What’s in a Name? Japan’s Mountain Kanji Explained
Studying kanji, or Chinese characters used in the writing of Japanese, can leave even the most ardent student exasperated at the best of times, and that’s before they ever open a hiking map. Place names range from tricky to downright impossible, even if you know how to read the kanji normally. Ask most native speakers how to correctly pronounce 水松山 a mountain in Okutama, and I dare say most would wager on Mizumatsu-yama for mizu (water), matsu (pine tree), and yama (mountain). It’s, in fact, pronounced Araragi-yama. Good luck finding any of those readings in your Heibonsha Jitsu.

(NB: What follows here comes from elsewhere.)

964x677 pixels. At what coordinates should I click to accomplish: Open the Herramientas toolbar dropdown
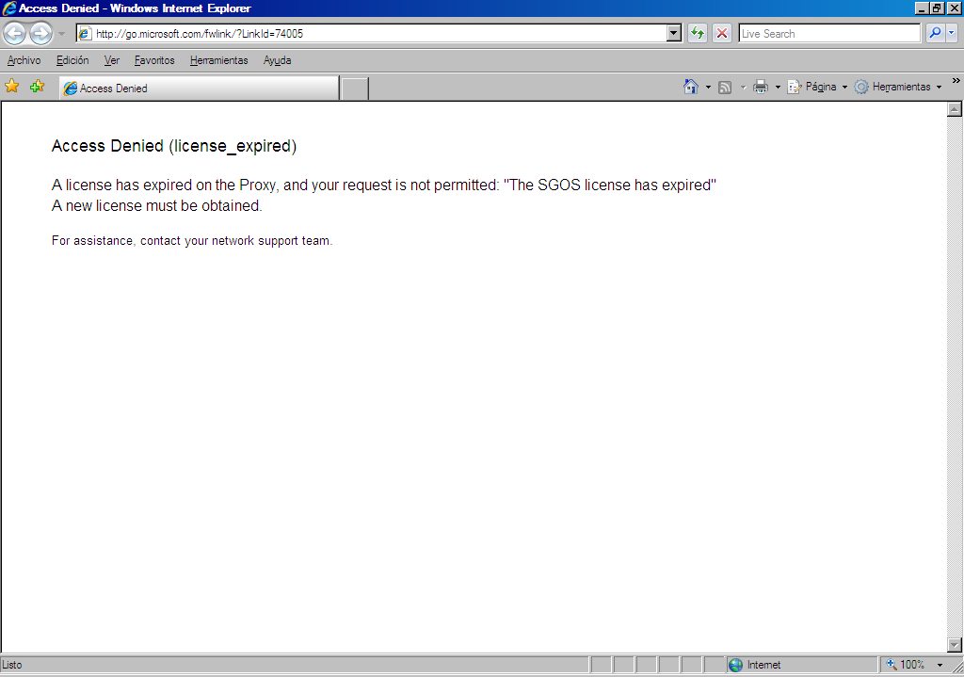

The three main kanji used to describe areas of high elevation are yama 山 (mountain), dake 岳 (peak), and mine 峰 (peak). To complicate matters, each kanji conveys more or less the same meaning, and they readily overlap. Read on to understand some subtle differences that set them apart.
Highest: Fuji-san 3,776 metres
Yama 山 is the most common term and best describes sloping landforms that rise above low-lying plains. It is often used for independent mountains close to human settlements in contrast to peaks that have steeper terrain and are generally further from inhabited areas. Fuji-san 富士山 is a classic example, as it’s not part of any mountain range. There are exceptions, of course, such as Kaimon-dake in Kagoshima Prefecture, which is an independent peak, yet is prefixed with dake. It’s pronounced as yama, but it is sometimes read as ‘-san’ or ‘-zan’. Kanji used for mountain summits are sanchō 山頂 and chōjō 頂上. You sometimes also see sanmyaku 山脈 (mountain range), sanchi 山地 (mountainous region), and kōchi 高地 (tableland).

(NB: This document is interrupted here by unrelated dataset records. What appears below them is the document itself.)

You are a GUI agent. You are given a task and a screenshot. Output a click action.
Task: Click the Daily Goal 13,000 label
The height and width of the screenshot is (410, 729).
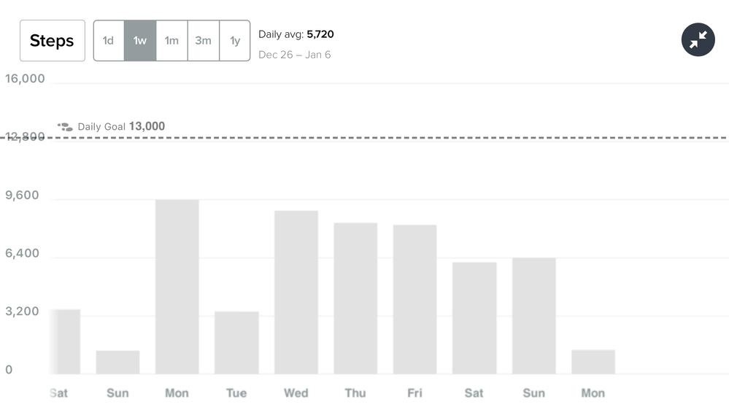[121, 126]
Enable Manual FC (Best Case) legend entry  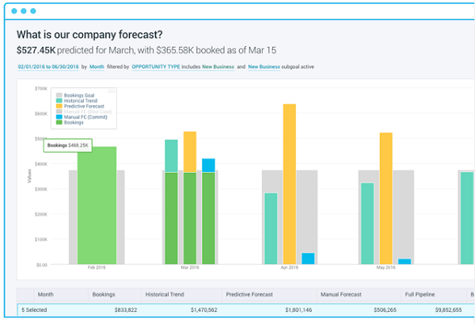coord(84,112)
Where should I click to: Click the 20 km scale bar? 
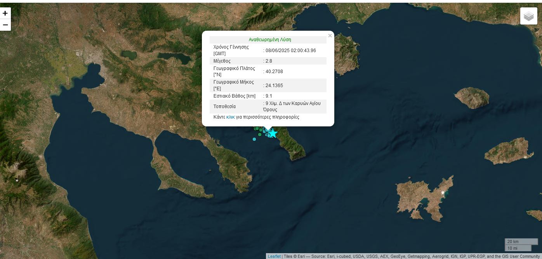click(521, 242)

Highest: Kita-dake 3,193 metres
Dake 岳 or less commonly 嶽 also denotes mountainous areas, but refers more to rugged, high, and steep mountains. Places where mountains form together are often called dake. Iconic archetypes include Aino-dake in the Southern Alps and Iō-dake one of the major peaks of the Yatsugatake Mountains. Interestingly, of the 21 mountains in Japan over 3,000 metres only Fuji-san, Ontake-san, and Tate-yama are not prefixed with dake. Ontake-san 御嶽山 is a bit of an odd one though, as it includes both dake and san. In the 1000 Famous Japanese Mountain list, there are only five mountains that have the 嶽 variant. As mentioned above, there is no unified definition that fully accounts for the differences between yama and dake.
Pie chart 1. Breakdown of dake kanji variants commonly used in Japan. Data via: Yamareco.
Highest: Kenga-mine (Ontake-san) 3,067 metres
To muddy the waters, a peak can also go by the alias mine 峰・嶺・峯. There are three different kanji variants that specify the same meaning, though the 峰 kanji is most commonly used. Mine especially refers to a conspicuous part along a mountain ridge. In other words, it tends not to refer to the entire mountain but a prominent high feature or even the ridge itself such as the Sasago-mine featured in the cover photo. It is read as mine as in Kiriga-mine 霧ヶ峰 but can also be read as hou, as in 五六峰 Goroku-hou or rei, as in Daibosatsu-rei 大菩薩嶺. Saikōhō 最高峰 is used for the highest point or pinnacle of a mountain range. The term mine can also refer to the back or spine of a kitchen knife or Japanese sword.
The distribution of mine is also noteworthy, as 峰 it’s concentrated in the old Echigo Province in what is modern-day Niigata Prefecture, while 峯 is centred around Kii Province, or Kishū, in present-day Wakayama Prefecture. Out of the 568 recognised ‘mine’s’ dotted across Japan, 峰 reaps first position with 458, or a whopping 80 percent; next comes 峯 with 77 (14 percent); and finally 嶺 with a lowly 33 (6 percent).
Pie chart 2. Breakdown of mine kanji variants commonly used in Japan. Data via: M. Higashide.
It’s important to note that individual mountain names are decided according to the history and customs of the local area. The Geospatial Information Authority of Japan (GSI) doesn’t make a clear distinction between yama, dake, and mine.
Good one, David – thanks for enlivening a grey Sunday afternoon and opening up an entirely new Meizanological field. The regional variations you point out, such as the popularity of “-mine” in Echigo are particularly interesting. Also the fact that Fuji-san, Ontake and Tateyama are “yama” and not “dake”, although over 3000 metres. I was wondering whether this had something to do with their status as religious mountains – but then there is “Ontake”, which has ‘take’ its name. And a literary name for Mt Fuji is “Fugaku” (富岳). And, when you look at the eight peaklets round the crater rim, their names end in either “-dake” or “-mine” but not in “-san”: Oshaidake, Izudake, Jojudake, Komagatake, Mushimatake, Kengamine, Hukusandake, and Kusushidake. Oh dear, my head it starting to hurt ….
Thanks for your thoughts, PH. It would seem adding -san to Fuji might have been done to marry all the -mine and -dake into one unified image. No doubt many mountains wavered for a period before settling upon a fixed name. As Rishiri-zan, -san, or -dake or continues to do until this day.